Discussion:
Voice rehabilitation after TL is an important postoperative issue for the patient quality of life [4,5]. In practice, the VP change is a simple procedure that is usually performed by residents or board-certified physicians. In this study, we reported adequate SLP and patient-reported outcome perception about the SLP-related VP change. The delegation of some clinical tasks from the otolaryngologist-head and neck surgeon to the SLP is a current topical issue that may be associated with many advantages.

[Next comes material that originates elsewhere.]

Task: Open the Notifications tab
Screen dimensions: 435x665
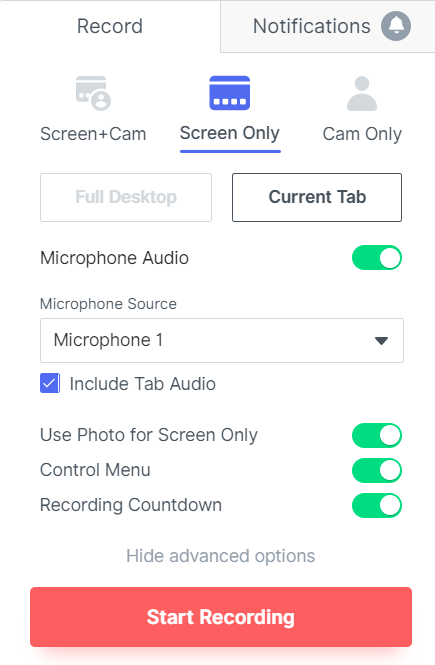Action: click(x=328, y=26)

First, it is commonly accepted that the development of post-TL tracheoesophageal speech involves important speech rehabilitation work and adequate follow-up for the management of VP leakage, which may be time-consuming for the physician [4]. Currently, the number and the availability of otolaryngologists in rural areas may be limited in some European regions regarding some government hospital reforms that led to significant reduction of medical centers and physicians [6,7]. In our country, the shortage of otolaryngologists in rural regions may lead to patient proposition of post-TL esophageal speech rather than tracheoesophageal speech to limit the need of post-TL care [8]. In that way, the availability of SLPs in the management of VP changes may, therefore, be an advantage for the patient accessibility to health care and follow-up.
Second, in some world regions, SLPs already perform routine videolaryngostroboscopy, which was associated with enhancement of the SLP role in the decision-making process in voice restoration [9]. According to the voice rehabilitation process, SLPs well-know their patients, and a trusting relationship may develop throughout the rehabilitation sessions. In the present study, more than 90% of patients reported high rate of satisfaction outcomes about the SLP-VP change procedure, which may be explained by the trusting relationship between SLP and patient and the feasibility of the procedure.

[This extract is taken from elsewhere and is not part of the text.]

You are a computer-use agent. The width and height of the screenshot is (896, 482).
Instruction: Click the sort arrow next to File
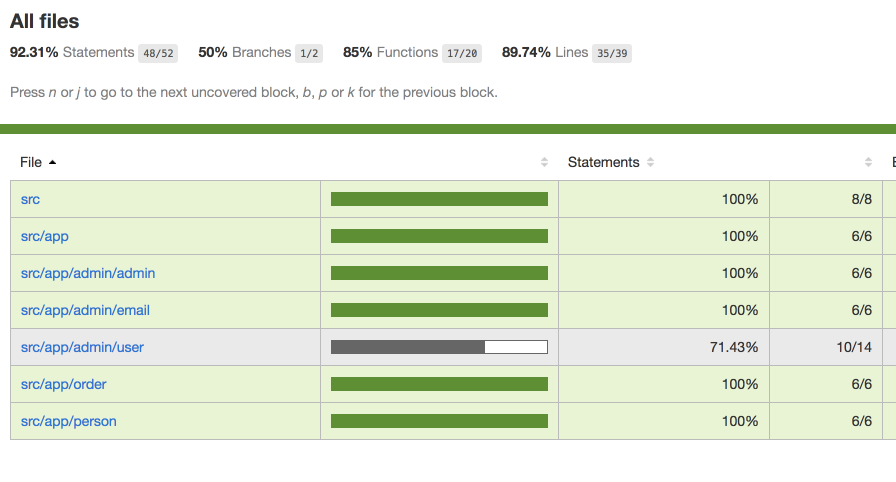click(x=52, y=162)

The delegation of VP changes to SLP makes particularly sense in our country because SLPs may prescribe respiratory or phonatory rehabilitation equipment for TL patients for the last 4 years (March 30, 2017 law). Interestingly, a recent Italian study reported that physicians were not opposed to the delegation of this task to other health professionals, which strengthens the need of debate about this task delegation issue [10].

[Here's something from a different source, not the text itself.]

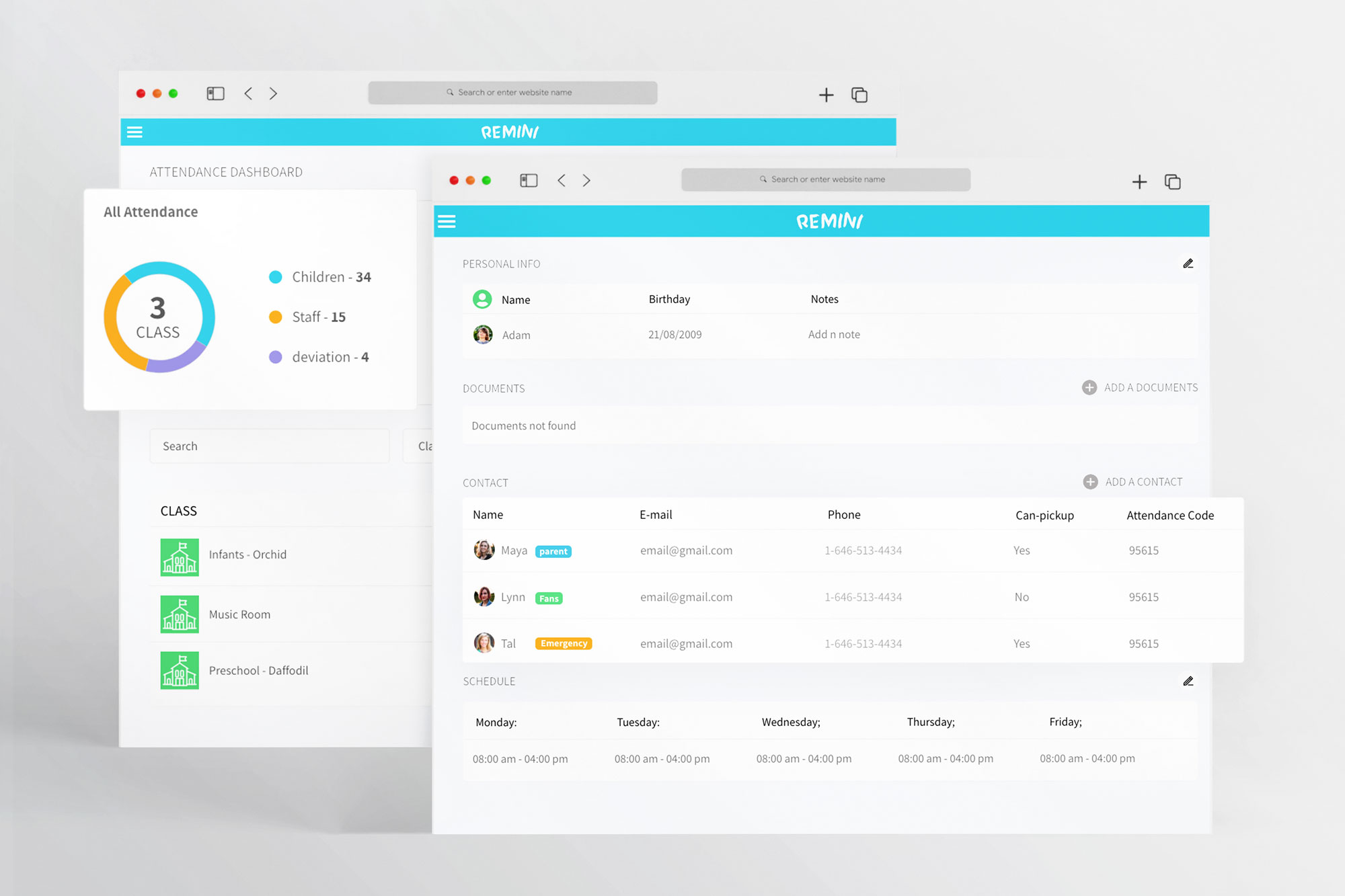Open a new tab with the front window's plus

(1139, 181)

The primary limitations of the present study were the low number of procedures performed by the SLP (42 procedures) and the low number of patients, which limited the realization of statistical analysis. The lack of use of validated patient-reported outcome questionnaire assessing the VP change procedure is an additional limitation. To the best of our knowledge, there is no similar study available in the literature, which is the main strength of this preliminary study.
Conclusion: The VP change is a feasible procedure for SLP associated with few complications, rare need of physician intervention and adequate patient-reported outcome perception. Future controlled studies are needed to compare VP change outcomes between physicians and SLPs and to evaluate its cost-effectiveness.